I have a pipeline for this in GEL RE but I do not see how can it be smoothly transferred to the CloudOS
Is it a Nextflow pipeline (or something similar) or a collection of “loose” bash/r/python scripts?
it is a collection of scripts - rather preparation R script and two batch HPC jobs
I see, CloudOS does have functionality for bash/HPC like job submissions, but I’m not too familiar with that. Possibly a question for Lifebit (CloudOS providers). The Rscript should be quite easily transferrable into CloudOS.
Having said that, if you want to learn more about Nextflow, this could be a good opportunity. You can essentially develop/write the pipeline locally, push the pipeline to Gitlab, and nearly instantly submit that pipeline through CloudOS. Because you can connect your gitlab account to your workspace, and submit pipelines from private repo’s.
Emily is currently addressing the HPC-like job submissions :)
Is there any way to mount via command line?
No there isn't. It has to be done via point and click.
I agree that it would be useful to have a fully programmatic way to access everything
Which version of the gnomAD database did you use for aggv3?
Version 4.1.
Are SVs available for all AggV3 participants ?
Yes, SV VCFs are available for all AggV3 participants. As well as joint-called CNVs for their respective families.
This is part of the Dragen 3.7.8 single sample delivery datasets
Thanks! Are there any pros and cons if I use any of them? What should be the best practice here?
Pros and cons between using the Nextflow/Cromwell and Bash/container options?
In either case, it will depend on your use-case, and comfort of using either option. Learning to build with pipeline frameworks tends to be quite a transferrable skill within the world of Cloud compute at least.
Bash/container tends to be ok’ish for single task type of compute. If it gets more complex, you might be better off with Nextflow or Cromwell in the end.
Is snakemake working as well ?
Unfortunately is not available in cloudOS.
All right! I have a full week to switch to nextflow then :)
seqera’s AI tool is quite useful to help you move forward with this. I am saying this on a personal title, not as a recommendation by us as an organisation.
It has two options 1) asking it as a chatbot, 2) asking it to write a full pipeline based on your specifications.
and 3) it can be used as a vscode plugin (on your local machine) :)
can you avoid using graphic interface in cloudOS? like explore and access files, submit jobs etc? I assume no, right?
I believe Lifebit provide a python package that allows you to submit batch jobs via the command line. But this must be used in an interactive session in CloudOS so it isn't possible to completely avoid the GUI
Due to the cloud-based nature of CloudOS it’s not really possible to recreate a HPC way of working fully
is the plan to fully move to cloudOS at some point later?
We will be moving to a cloud-based platform. It my be CloudOS or it may be another platform - either way it will have a similar way of working.
no, whicb AC, AN and AF to use..
We lost context with regard to this question, but feel free to raise a ticket to get more info :)

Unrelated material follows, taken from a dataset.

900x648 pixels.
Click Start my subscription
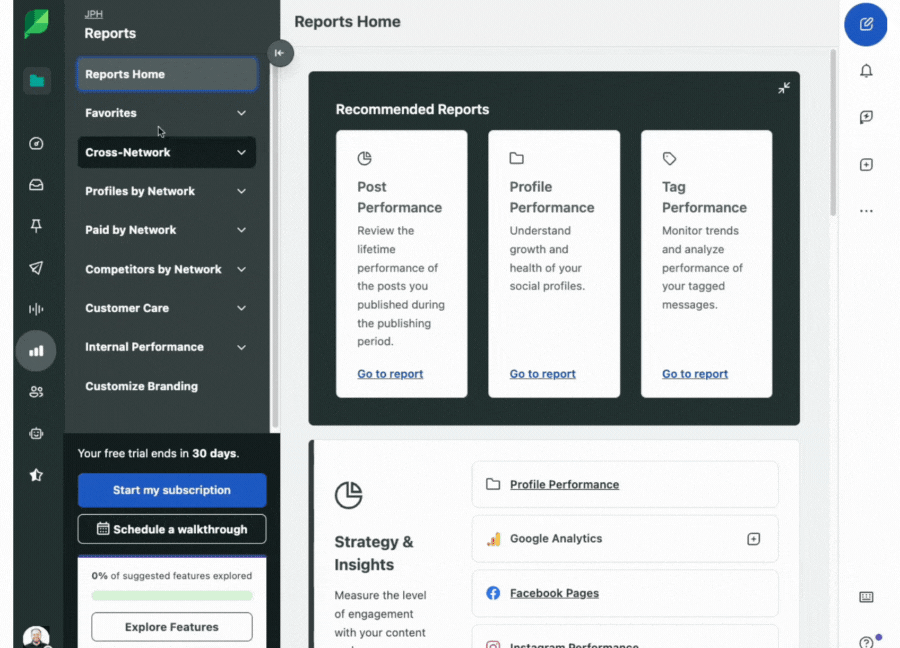[171, 490]
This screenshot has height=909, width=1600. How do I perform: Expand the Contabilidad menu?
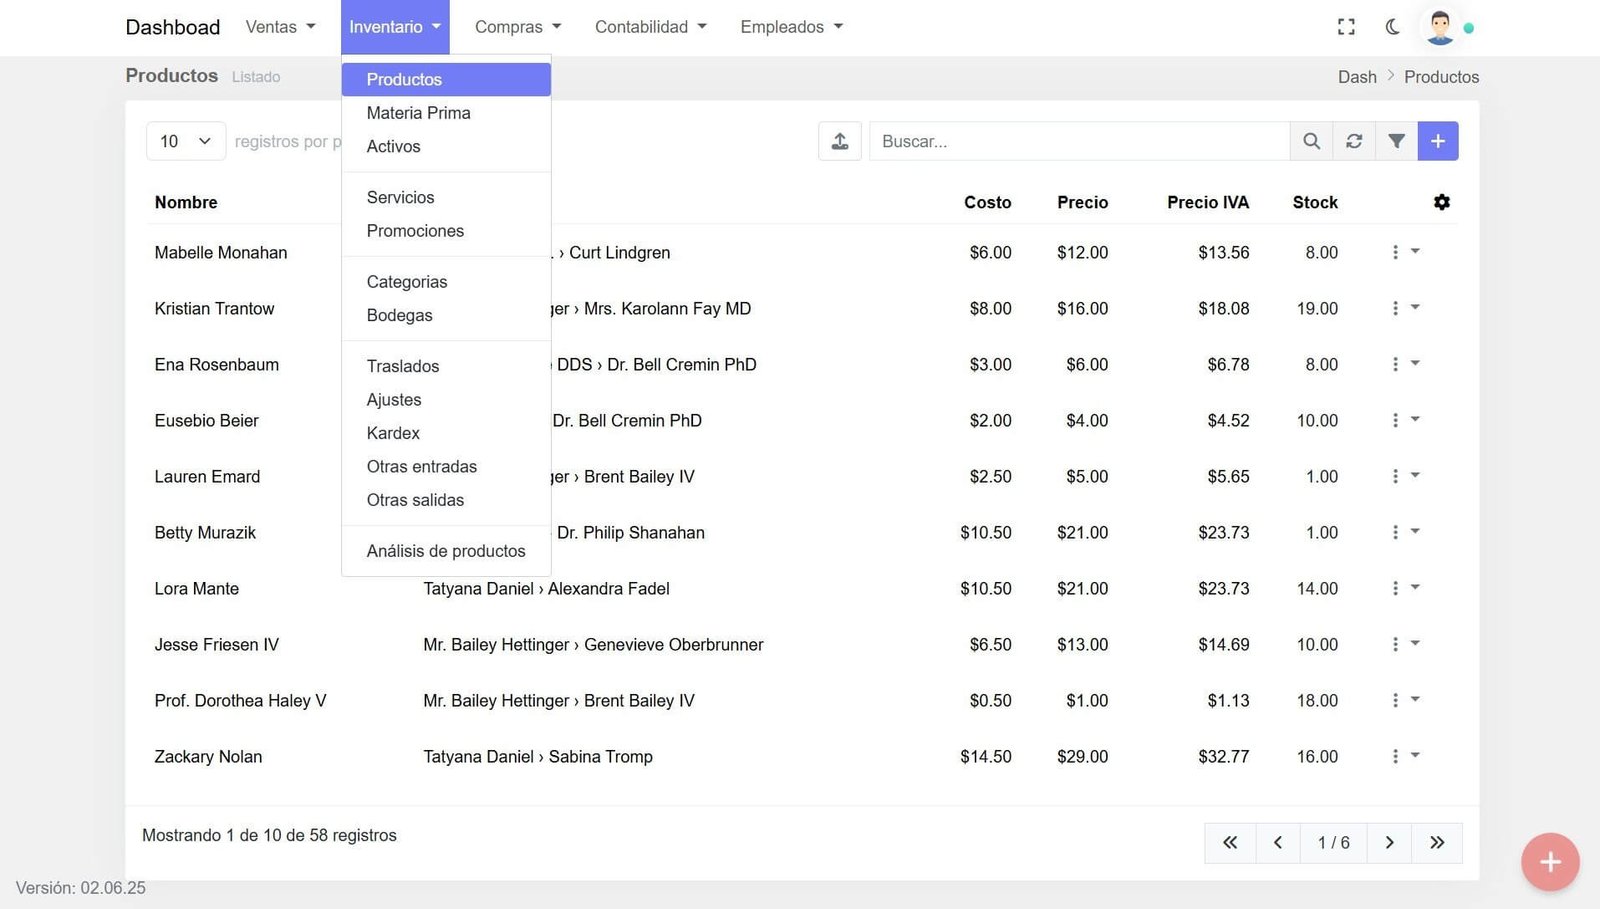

addtionaly, in the nextflow script, if I want to run multiple genes at once which would access multiple s3 files, whats the best way to make it work? is it necessary to attach the s3 files in the parameters section?
You can provide a simple input list as a single parameter which would contain multiple paths. But this is more about thinking about workflow logic etc. Just don’t forget adding the paths to the index when you do make a new input sheet.
for cloudOS support can I contact helpdesk or there is specific support cloudOS?